Veolia turns landfill sites into solar farms
In August, Veolia announced it is working alongside specialist partners REG Power Management and Ethical Power to better utilise its landfill sites by installing solar panels to generate electricity, as part of its landfill restoration programme. From three sites, more than 70MW of power will be generated – enough to power 185,000 homes – then sent to the national grid.
According to the company, the project can be rolled out across most of the restored landfill sites Veolia manages nationally. At present, landfill occupies 2,000ha in the UK, so 800MW of solar generation is possible not including other brownfield sites such as industrial and contaminated land.
Another of its sites, Pitsea, already operates one of the largest gas collection schemes in the country. Under the surface of the landfill lays 40,000m of pipe work connecting over 800 active gas collection wells, which enables the company to capture landfill gas for electricity generation, producing in the region of 13,000kW every hour.
NVP Energy combating wastewater
To combat wastewater, Ireland-based NVP Energy is using its technology to turn wastewater from industrial and other processes into an asset by cleaning it and creating gas for use in combined heat and power systems, as well as other applications.
Developed over a ten-year period at the National University of Ireland and Galway Department of Microbiology, the anaerobic digestion technology can work for many industries, including food and drink, as well as municipal water industries.
Design of the solution utilises specialised anaerobic granular biofilms, which convert the organic pollutants in wastewater to methane rich biogas.
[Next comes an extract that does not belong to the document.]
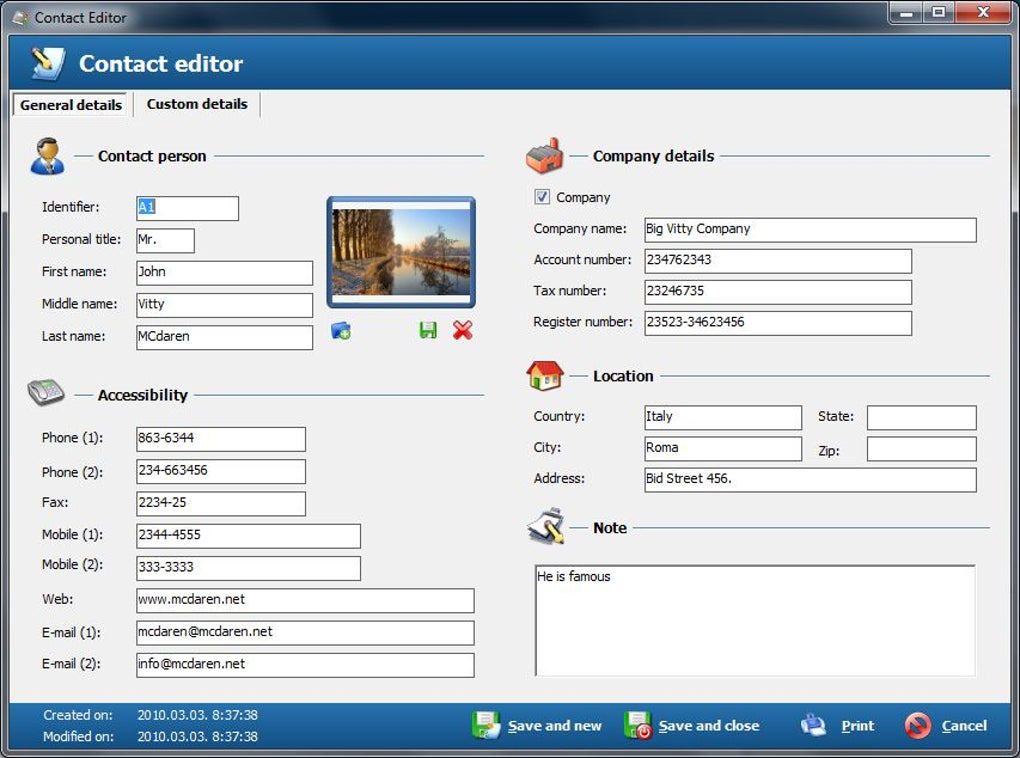Viewport: 1020px width, 758px height.
Task: Click the Contact person section icon
Action: point(47,156)
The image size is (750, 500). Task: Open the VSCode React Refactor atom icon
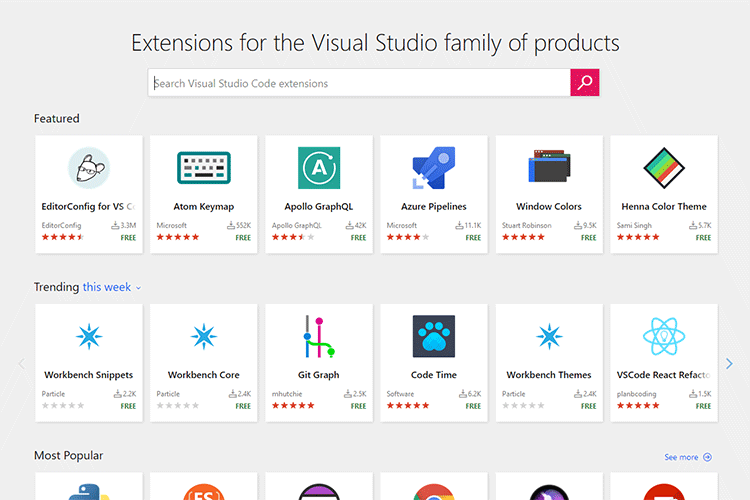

Its design enables it to process with no external heat input, so all the energy produced can be used for on-site electricity and/or heat generation.
According to the company, which recently won the Energy & Environment category at the Irish Times Innovation Awards, the process can reduce energy costs and sludge production by as much as 90%.
Turning plastic into fuel for the marine environment
To rid the oceans of billions of pounds of plastic waste, a PhD organic chemist and a sailboat captain in the US are developing a novel technology that could turn unwanted plastic into marine fuel.
Still in the prototype stages, the duo is creating a process to reuse certain plastics, transforming them from worthless trash into a valuable diesel fuel, using a small mobile reactor.
The work was presented at the 253rd National Meeting & Exposition of the American Chemical Society, with hopes that it could someday be implemented globally on land and possibly placed on boats to convert ocean waste plastic into fuel to power the vessels.
The next step, they say, is to prove that the technology works well and that it can create a useable drop-in diesel fuel. They will soon conduct a demonstration project for the government of the city of Santa Cruz in California.
Hamm landfill from trash to gas
In September, a new $20m methane plant at a landfill in Ohio, US begun collecting harmful greenhouse gases produced by rotting rubbish and turning this into fuel for natural gas-powered vehicles.
The plant, similar to Veolia’s Pitsea facility in the UK, collects and processes methane gas that is released as organic material when refuse decomposes. The plant includes extraction wells, a gas processing facility and a seven-mile gas pipeline. It is expected to collect four million gallons of fuel a year, turning an otherwise useless and harmful product into something worthwhile.
The new plant joins other recent projects that aim to reduce the environmental impact of landfills, including a recycling centre and a new system for capping landfills.